Question :
130.A discount bonds payable best described as:
A. An element of future : 1259427
130.A discount on bonds payable is best described as:
A. An element of future interest expense.
B. A bonus paid by the bondholders to the issuing corporation because of the unusually high interest rate stated in the bonds.
C. The present value of the future interest payments of bond interest and principal.
D. An amount below par which the bondholders may be called upon to make good.
131.Amortizing a discount on bonds payable:
A. Increases interest expense.
B. Increases periodic cash payments to bondholders.
C. Decreases interest expense.
D. Decreases periodic cash payments to bondholders.
132.Premium on bonds payable:
A. Is an asset account.
B. Increases the carrying value of the liability.
C. Is a contra-asset account.
D. Is disclosed by a footnote.
133.Amortizing a premium on bonds payable:
A. Increases interest expense.
B. Increases periodic cash payments to bondholders.
C. Decreases interest expense.
D. Decreases periodic cash payments to bondholders.
134.On February 28, 2015, $5,000,000 of 6%, 10-year bonds payable, dated December 31, 2014, are issued. Interest on the bonds is payable semiannually each June 30 and December 31. If the total amount received (including accrued interest) by the issuing corporation is $5,060,000, which of the following is correct?
A. The bonds were issued at a premium.
B. The amount of cash paid to bondholders on the next interest date, June 30, 2015, is $300,000.
C. The amount of cash paid to bondholders on the next interest date, June 30, 2015, is $50,000.
D. The bonds were issued at a discount.
Webster Company issues $1,000,000 face value, 6%, 5-year bonds payable on December 31, 2015. Interest is paid semiannually each June 30 and December 31. The bonds sell at a price of 97; Webster uses the straight-line method of amortizing bond discount or premium.
135.Refer to the information above. The entry made by Webster Company to record issuance of the bonds payable at December 31, 2015, includes:
A. A debit to Cash of $1,000,000.
B. A debit to Discount on Bonds Payable of $30,000.
C. A credit to Bonds Payable of $970,000.
D. A credit to Bond Interest Payable of $30,000.
136.Refer to the information above. Webster’s entry at June 30, 2016, to record the first semiannual payment of interest and amortization of discount on the bonds includes a:
A. Debit to Bond Interest Expense of $30,000.

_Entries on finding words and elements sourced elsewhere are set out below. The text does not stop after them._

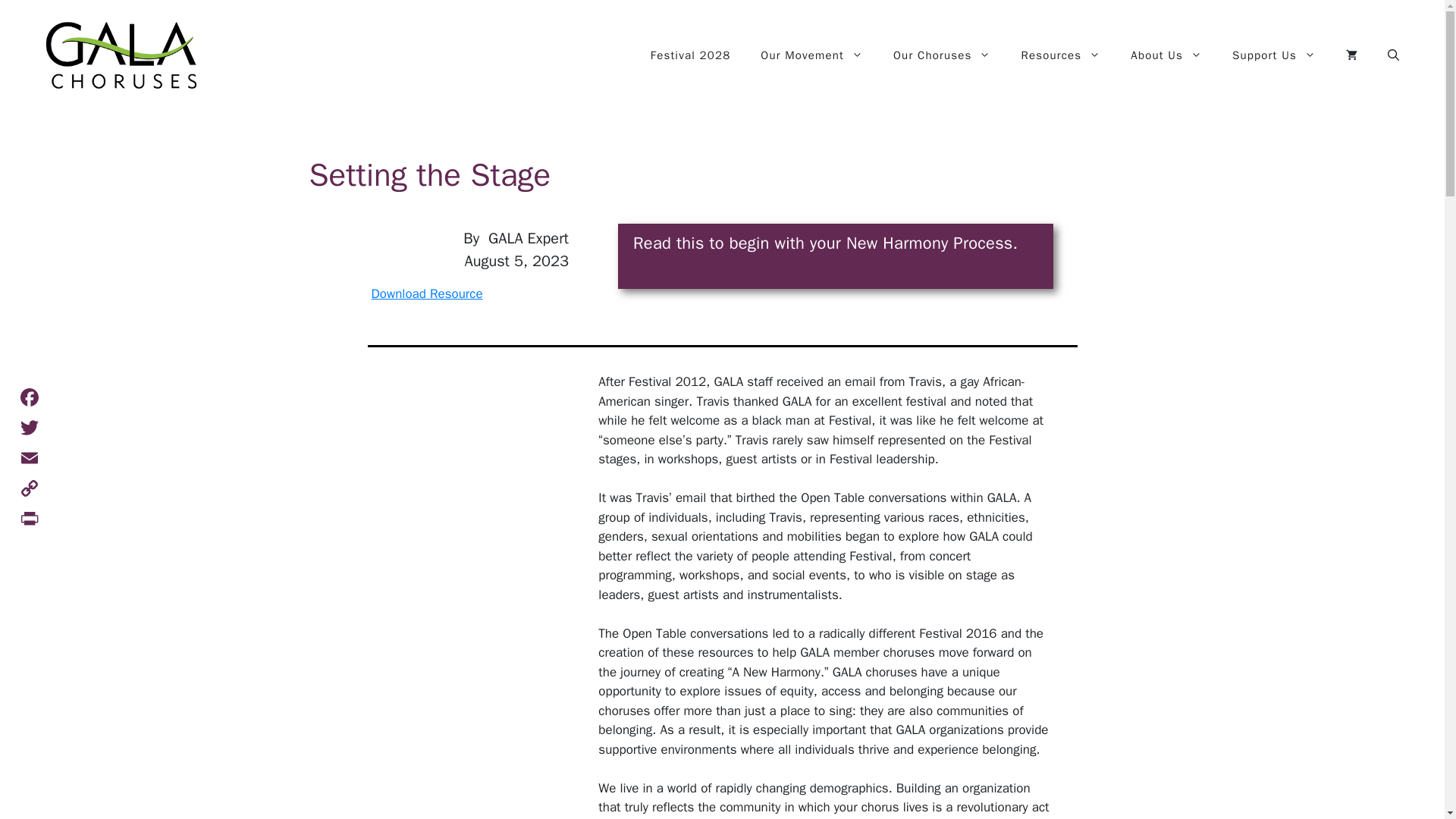
About Us (1166, 54)
Resources (1060, 54)
Our Movement (811, 54)
Our Choruses (941, 54)
Download Resource (427, 293)
Festival 2028 (689, 54)
Support Us (1273, 54)
Given the description of an element on the screen output the (x, y) to click on. 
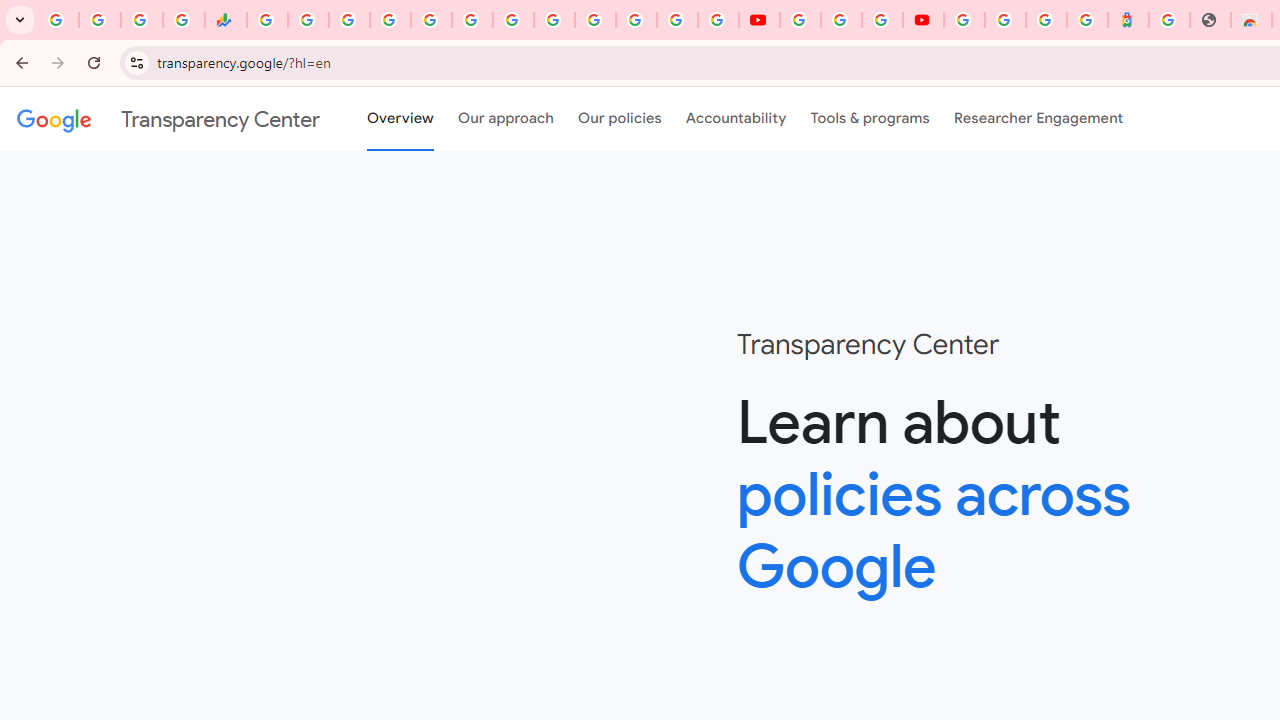
Sign in - Google Accounts (1005, 20)
Forward (57, 62)
Our policies (619, 119)
Overview (399, 119)
Transparency Center (167, 119)
YouTube (553, 20)
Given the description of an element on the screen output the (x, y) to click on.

B. Credit to Cash of $33,000.
C. Debit to Discount on Bonds Payable of $3,000.
D. Debit to Bond Interest Expense of $33,000.
137.Refer to the information above. The amount of bond interest expense recognized by Webster Company in 2016 with respect to these bonds is:
A. $60,000.
B. $63,000.
C. $120,000.
D. $66,000.
138.Refer to the information above. The carrying value of this liability in Webster Company’s December 31, 2016, balance sheet is:
A. $1,000,000.
B. $970,000.
C. $976,000.
D. $967,000.
Trego Company issued, on December 31, 2015, $1,000,000 face value, 4%, 5-year bonds. Interest will be paid semiannually each June 30 and December 31. The bonds sold at a price of 102; Trego uses the straight-line method of amortizing bond discount or premium.
139.Refer to the information above. The entry made by Trego Company to record issuance of the bonds payable at December 31, 2015, includes:
A. A debit to Cash of $1,000,000.
B. A credit to Premium on Bonds Payable of $20,000.
C. A credit to Bonds Payable of $1,020,000.
D. A credit to Bond Interest Payable of $20,000.